Life Control Issues

I’ve been thinking lately about MS and control; specifically, the lack of it. The definition of this disease always incorporates the word “unpredictable” i.e. it’s symptoms are different for everyone.

When I was diagnosed ten years go, I spent many anxious weeks wondering what was going to happen to me next. I lived my life waiting for the other “shoe to drop” but in my subconscious I denied that anything more would happen.  Like the stages of grief, I moved into the anger phase: Why had this happened? What did I do wrong to deserve this? Bargaining came next: If only I could regain my life as I knew it, I would be a much better person and would volunteer to work at a soup kitchen or something.

When that didn’t fly, I became depressed. Not clinically where I took medication, but the “woe is me” kind. I couldn’t sustain that because I am naturally an optimistic person. And so, thirteen years from my first flare-up (the doctor wouldn’t confirm that I had MS until my second one three years later) I finally arrived at acceptance.

But that doesn’t mean I liked giving up control.  Eventually I realized I had a different kind of control. Now, there are choices I can make: I choose to try and be positive; I choose to eat healthier and exercise; I choose to only have positive-minded people around me as much as I can; I choose to stay with my prescribed MS medicine until a cure is found.

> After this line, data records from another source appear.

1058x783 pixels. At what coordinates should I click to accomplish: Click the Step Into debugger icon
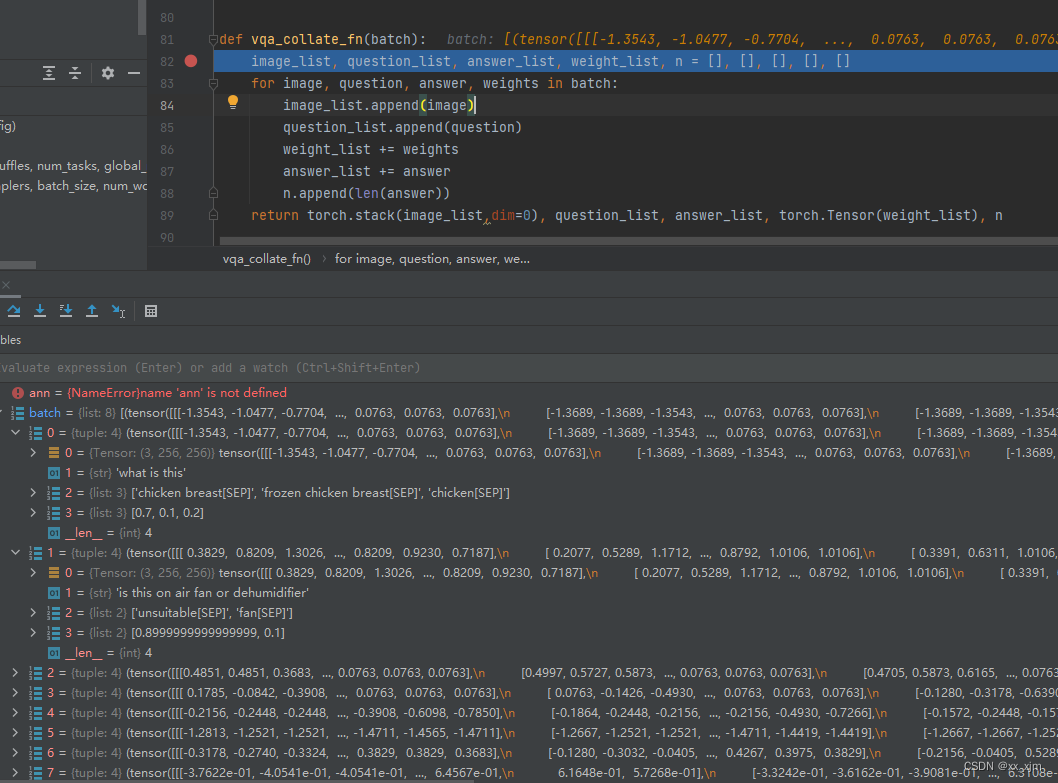pyautogui.click(x=40, y=311)
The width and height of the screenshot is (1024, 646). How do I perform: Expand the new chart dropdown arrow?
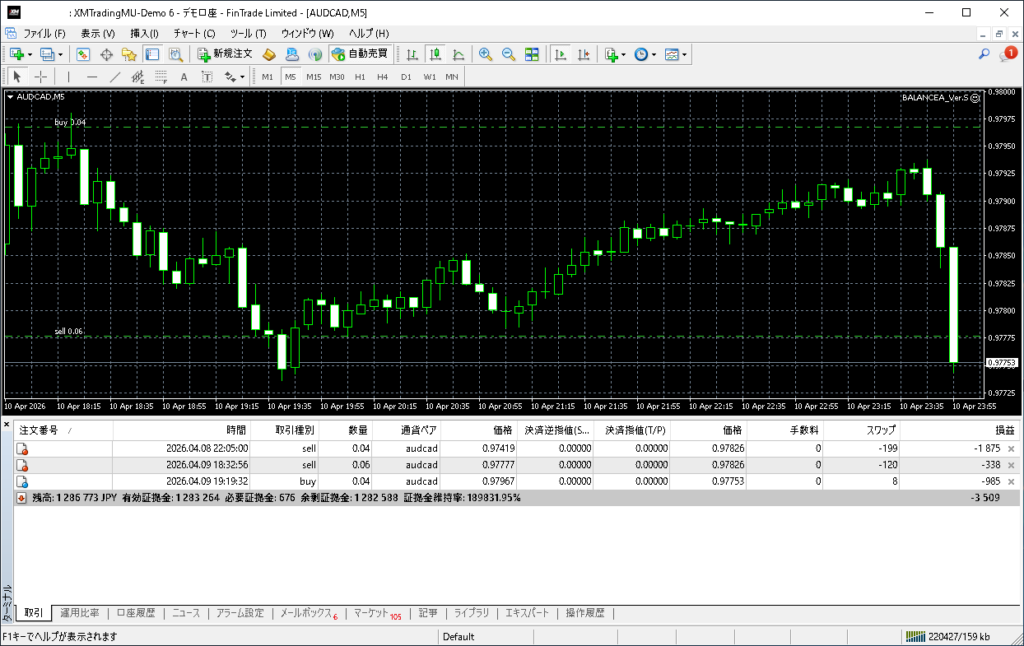click(x=30, y=54)
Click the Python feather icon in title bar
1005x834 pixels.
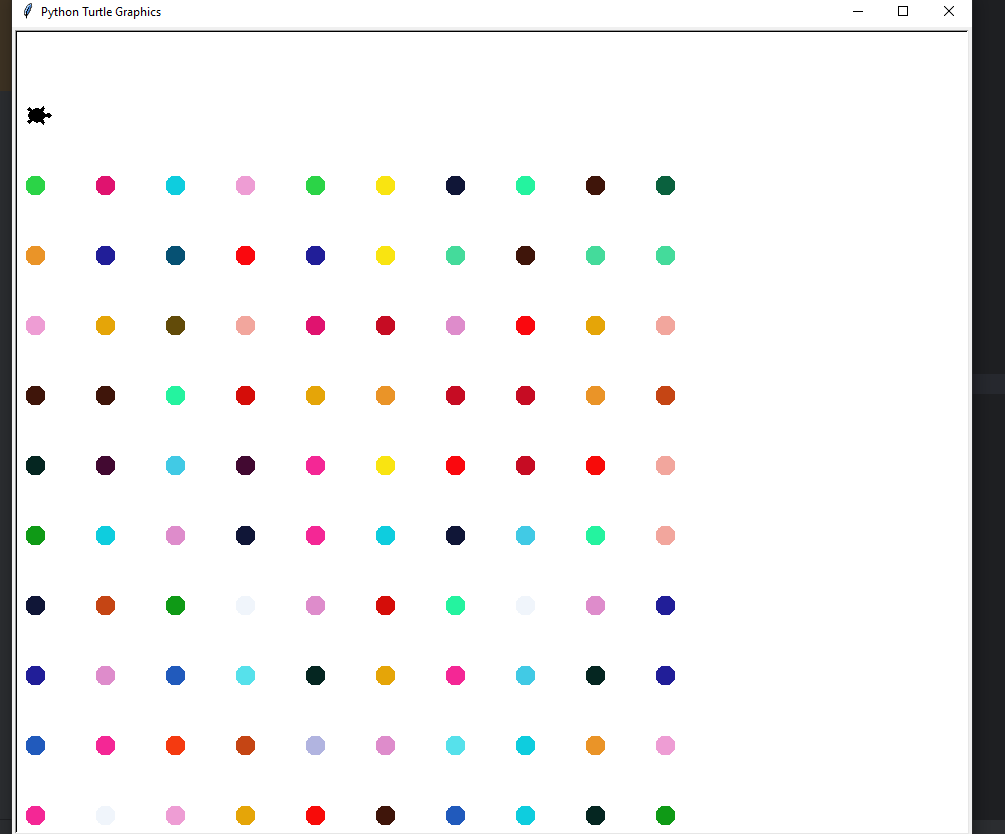[x=27, y=11]
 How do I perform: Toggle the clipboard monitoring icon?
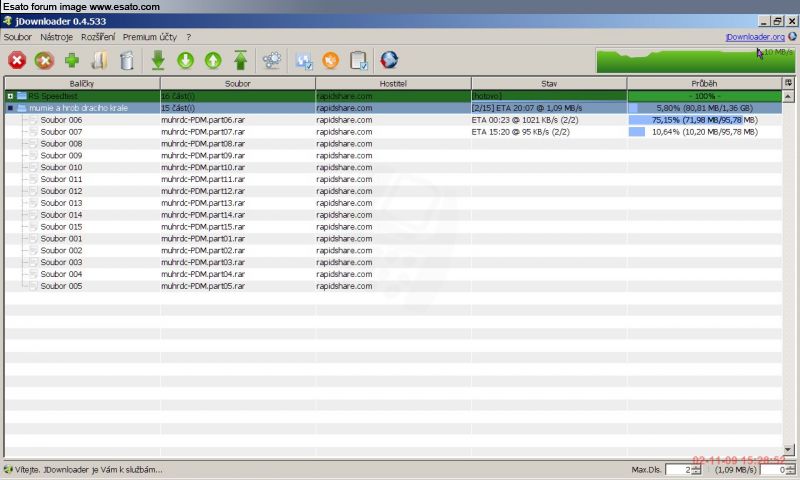point(359,61)
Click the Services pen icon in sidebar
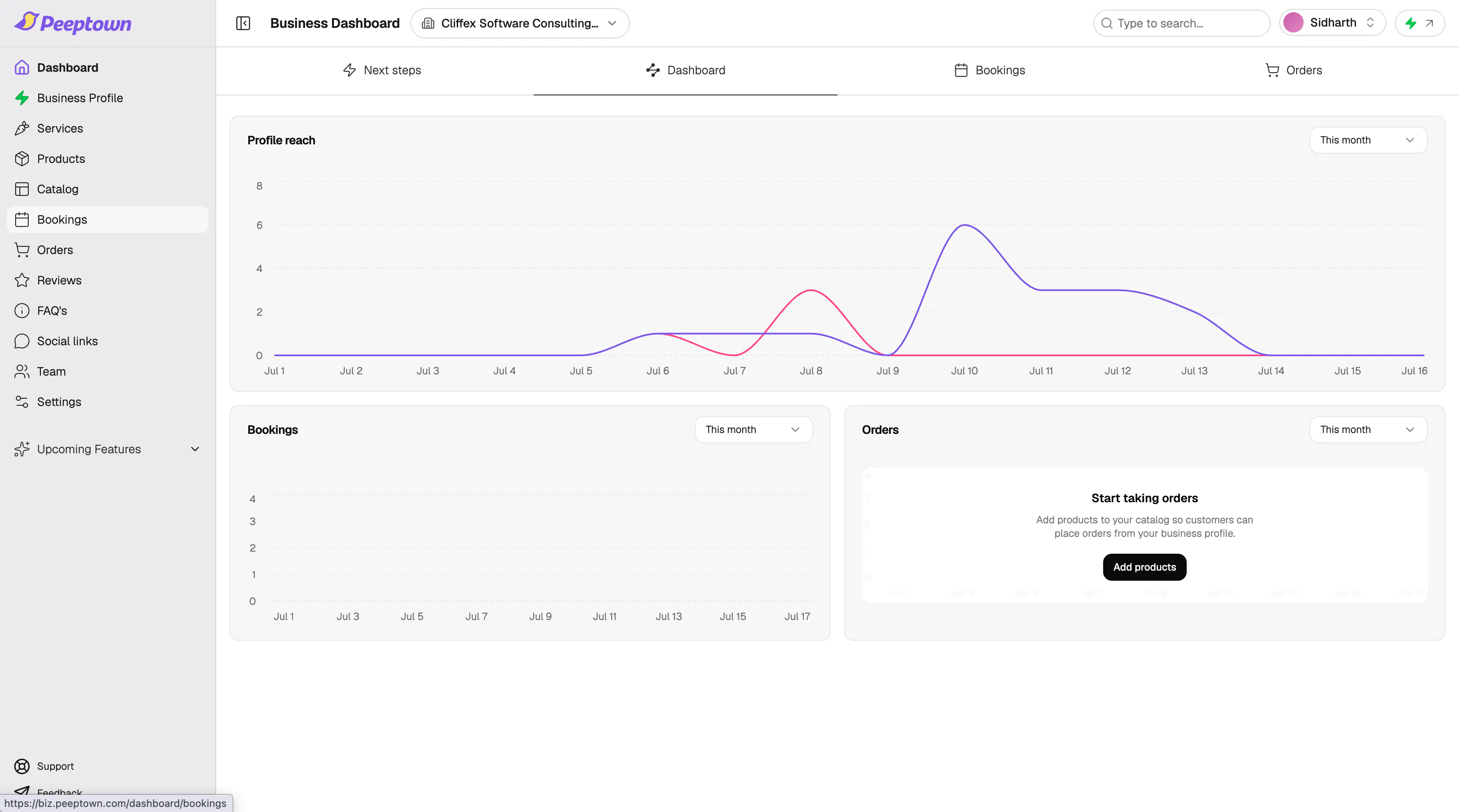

In other words, my new normal is controlling my lack of control.

Hope Wins Out

I am basically a hopeful person. After last week’s flare-up and ensuing incapacity, I am slowly getting back my inner resolve to do all I can to overcome the debilitating effect of this disease.

The physical therapist is coming today for my first homebound session. Because my experiment with walking every day did not pan out, I am hoping a professional will help me to get a more realistic plan of action.

I am also getting back to eating healthier and staying away from bread products. I’ve resumed keeping a food journal to keep track of which foods my body doesn’t like. I recommend this because you can’t  keep track in your head of everything you eat. I found out yesterday after eating a Wendy’s cheeseburger that two hours later I couldn’t move either of my legs. It’s been a long time since I’ve eaten fast food, especially a big bun like that, that I’m betting it was this that caused the problem. The sandwich tasted so good but I paid a price.

I’m also eating more protein and am looking into the powdered protein you add to food. Anyone with suggestions of foods that will combat fatigue? I know eggs, chicken, and fish are good. Doing something is better than doing nothing.

Hope will win out.

 

 

I’m Back

Oh my goodness. I just started this blog and already I had to take time off from it!

After many months – actually I can’t remember the last time – I had a flare-up. My right leg, from toes to bust, went numb on me. I have been experiencing slowly worsening symptoms over two years, and I thought I was in the secondary phase of MS. This new spell shows me I’m still in the relapsing/remitting phase. Normally, my left side is weak, with foot-drop being the major hurdle to walking. Now, with the right side gone as well, I literally don’t have a leg to stand on.

To say this has thrown me for a loop would be an understatement. My husband, who works part time, has been home trying to help me with bathroom visits, showers, dressing, cooking, etc. Finally, my doctor ordered the Visiting Nurses/home health aides/physical therapists to come in. He also prescribed a high-dose steroid for three days to try and shorten the spell (1000 mg of Prednisone equaling 3000 mg).

I am not a happy camper.

But, here I am, typing this with one finger, and wondering…what new adventure is waiting for me next??